Moreover, the adaptive segmentation step size design allows the algorithm to tailor itself to the data density variations across regions, refining the segmentation procedure and enhancing the algorithm’s overall efficiency. We also introduce concepts of data density gradient and data heterogeneity, formulating an energy function to pinpoint the optimal segmentation hyperplane. Given the potential for redundant triangles generated during algorithmic segmentation, a merging strategy is proposed to maintain the BIM model’s geometric and semantic integrity and ensure model quality. A weighting function is then crafted to guarantee the algorithm’s timely termination, considering the web platform’s rendering capabilities. This ensures optimal rendering results while conserving computational resources.

By integrating these steps, the AKDT algorithm ultimately renders and optimizes the pipeline BIM model on web platforms.

2. Materials and Methods

2.1. Description of The AKDT Algorithm

As shown in Figure 2, the AKDT (Adaptive K-Dimensional Tree) algorithm in this paper is based on the further optimization of the BSP Tree (Binary Space Partitioning Tree). This algorithm first selects one of the 3D scene coordinate axes as the segmentation hyperplane, and then recursively divides the scene space of the pipeline BIM model according to the AKDT algorithm strategy. At the same time, the space can be divided dynamically according to the discrete degree of pipeline model data and spatial distribution pattern and other factors. In addition, the algorithm designs a termination condition function for the spatial division of the pipeline BIM model, which not only takes into account the amount of data, but also integrates key parameters such as the depth of the tree.

AKDT algorithm steps:

1.

Initialize to build the root node:

Generate a wraparound box that surrounds the pipeline BIM model in the view field as the root node. The orientation of this enclosing box is aligned with the coordinate axes.

2.

Space segmentation:

(1)

Spatial dimensioning: combining PCA methods to select segmentation axes.

(2)

Determine the adaptive segmentation step: dynamically calculate the segmentation step based on parameters such as the amount of BIM model data contained in the current node, spatial density, and the preset segmentation strategy.

(3)

Determine the segmentation hyperplane: determine the segmentation hyperplane according to the optimal segmentation hyperplane determination method.

(4)

Constructing subspace: Based on the segmentation hyperplane, the data space is divided into left and right subspaces according to the coordinates of the projection on the segmentation axis.

3.

Recursive subspace:

For the generated subspace, perform the space partitioning operation of step 2 again.

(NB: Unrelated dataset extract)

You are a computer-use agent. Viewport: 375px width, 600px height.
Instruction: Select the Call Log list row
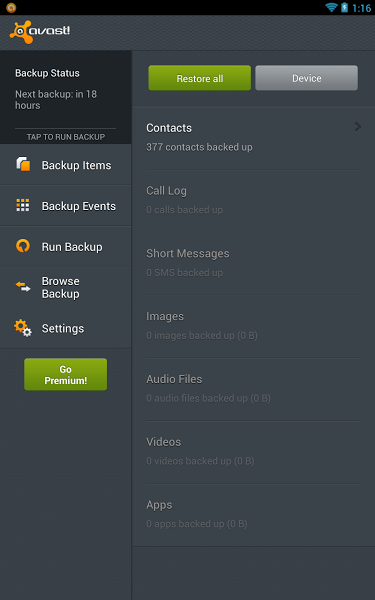253,201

2.2. Segmentation of Dimensions Based on PCA

In order to ensure that the AKDT algorithm achieves optimal performance and accuracy when dealing with pipeline BIM models, the algorithm must select the appropriate segmentation dimensions in each recursive iteration. PCA (principal component analysis) is widely used to determine the main features of the dataset, and in this paper, we adopt the PCA methodology to determine the features of the model vertex distribution. Through computational analysis, we can determine the spatial distribution of model vertices in different coordinate axis directions, and then determine the division dimension. At the same time, the dimensional segmentation according to the direction of the model arrangement can minimize the subsequent impact on the model geometry during rendering and ensure the integrity of the model.

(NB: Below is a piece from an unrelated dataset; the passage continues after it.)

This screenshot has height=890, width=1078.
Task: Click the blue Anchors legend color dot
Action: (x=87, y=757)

Segmentation of dimensionality steps based on PCA:

1.

Representation of datasets:

First, get the dataset of model vertex coordinates, denoted as $P$:

$$P=\left\{p_1,p_2,\dots ,p_n\right\}$$

where each point $p_i$ is represented in 3D space as

$$p_i=\left(x_i,y_i,z_i\right)$$

2.

Calculate the mean coordinates of the dataset:

Calculate the mean point by averaging the coordinates of each dimension $\overline{p}$ Coordinates of the mean point

$$\overline{p}=(\overline{x},\overline{y},\overline{z})$$

3.

Construction of covariance matrix:

Constructing the covariance matrix $C$:

$$C=\frac{1}{n}\sum _{i-1}^n \left(p_i-\overline{p}\right){\left(p_i-\overline{p}\right)}^T$$

(1)

4.

Calculate eigenvalues and eigenvectors:

Solve for the covariance matrix $C$ and the corresponding eigenvectors of the covariance matrix ${\lambda }_1,{\lambda }_2,{\lambda }_3$ and the corresponding eigenvectors $v_1,v_2,v_3$ of the covariance matrix.

5.

Determine the principal eigenvectors:

Find the largest eigenvalue ${\lambda }_{\mathrm{m}\mathrm{a}\mathrm{x}}$ Corresponding eigenvector $v_{\mathrm{m}\mathrm{a}\mathrm{x}}$:

$${\lambda }_{\mathrm{m}\mathrm{a}\mathrm{x}}=\mathrm{m}\mathrm{a}\mathrm{x}\left({\lambda }_1,{\lambda }_2,{\lambda }_3\right)$$

6.

Determine the segmentation dimension:

Based on the $v_{\mathrm{m}\mathrm{a}\mathrm{x}}$ component of the data to determine the principal direction of the

$$D=\left\{\begin{array}{ll}x& \mathrm{if} \left|v_x\right|\ge \left|v_y\right| \mathrm{and} \left|v_x\right|\ge \left|v_z\right|\\ y& \mathrm{if} \left|v_y\right|>\left|v_x\right| \mathrm{and} \left|v_y\right|\ge \left|v_z\right|\\ z& \mathrm{if} \left|v_z\right|>\left|v_x\right| \mathrm{and} \left|v_z\right|>\left|v_y\right|\end{array}\right.$$

(2)

where $D$ is the selected segmentation dimension.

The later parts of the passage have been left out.